Halk hikâyeleri Anadolu'nun Türk vatanı olma sürecindeki mücadeleleri bir kahraman kişilik üzerinden hikâye etmektedir. Bu kahraman tarihî varlığı sabit bir şahsiyet olsa da anlatılar semboliktir. Kahraman mağripten maşrığa yeryüzünün her köşesinde ve göğün yedinci katından yedi kat yeraltına kadar her yerde zalimlerle savaşır. Zalimler bazen insan bazen de devler cinler cadılar ejderhalar olabilir. Onun misyonu nereden ve kimden gelirse gelsin zulmü ortadan kaldırmaktır. Bu yolda ümitsizliğe mahal yoktur. Çünkü iyilere Allah yardım eder.
Ebû Müslim Horasanî Hikâyesi Hazreti Ali Cenkleri ve Battal Gazi Hikâyesi ile birlikte Halk Hikâyelerimizin en meşhurlarından biridir.
Ebû Müslim Horasanî Hikâyeleri hicrî ikinci yüzyılın ilk yarısında yaşamış ismi ve nesebi hakkında kesin bilgiler bulunmayan Ebû Müslim lakaplı kişinin Emevi Hanedanına karşı savaşlarının anlatıldığı hikâyelerdir. O Türk halkının muhayyilesinde Horasanlı bir cengâver batılılar için de bir Türk kahramanıdır. Dolayısıyla Halk Hikâyeleri Türklüğün bir ırka mensup olma hâli ile açıklanamayacağını göstermektedir. Hikâyede Ebû Müslim'in Türk olduğunu işaret eden bir ifade olmadığı gibi o Hakk'a uymaya razı olmayan Türklerle de savaşmaktadır. Çünkü Türkçede zulmün adı gavurluktur ve Türk her türlü gavurluğun karşısında olandır. Yani gavurla savaşana Türk denir.

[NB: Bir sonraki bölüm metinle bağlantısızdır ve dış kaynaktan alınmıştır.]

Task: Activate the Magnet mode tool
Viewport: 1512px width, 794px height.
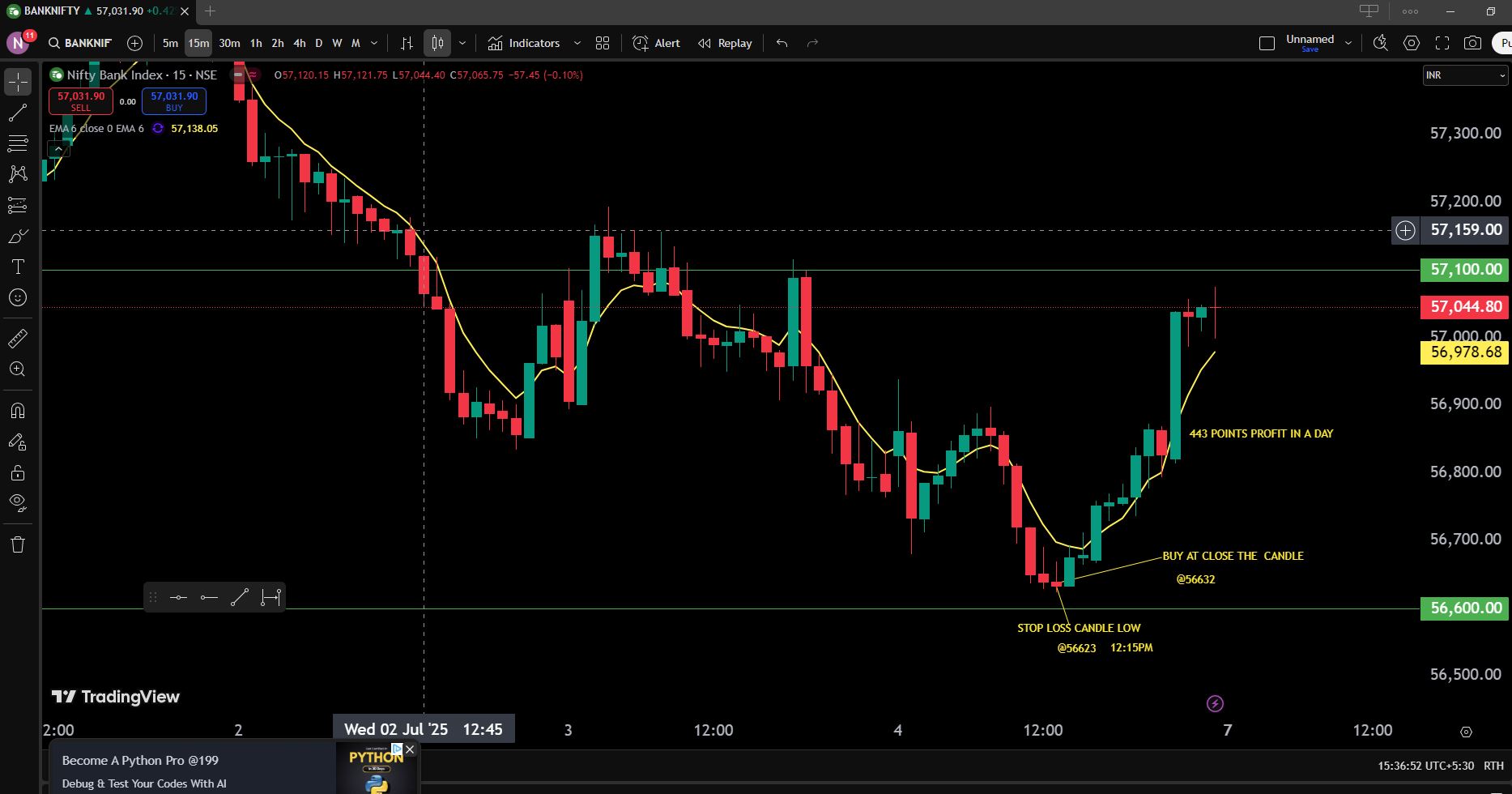Action: click(18, 411)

Türk dili ve kültürünü milletin her ferdine ulaştıran Halk Hikâyeleri modern edebiyatın şiirden romana hikâyeden tiyatroya masaldan mektuba bütün unsurlarını içerir. Halk Hikâyelerinin dili Türkçedir. O hâlde Türkçeyi öğrenmek bu hikâyeleri bilmekle mümkündür.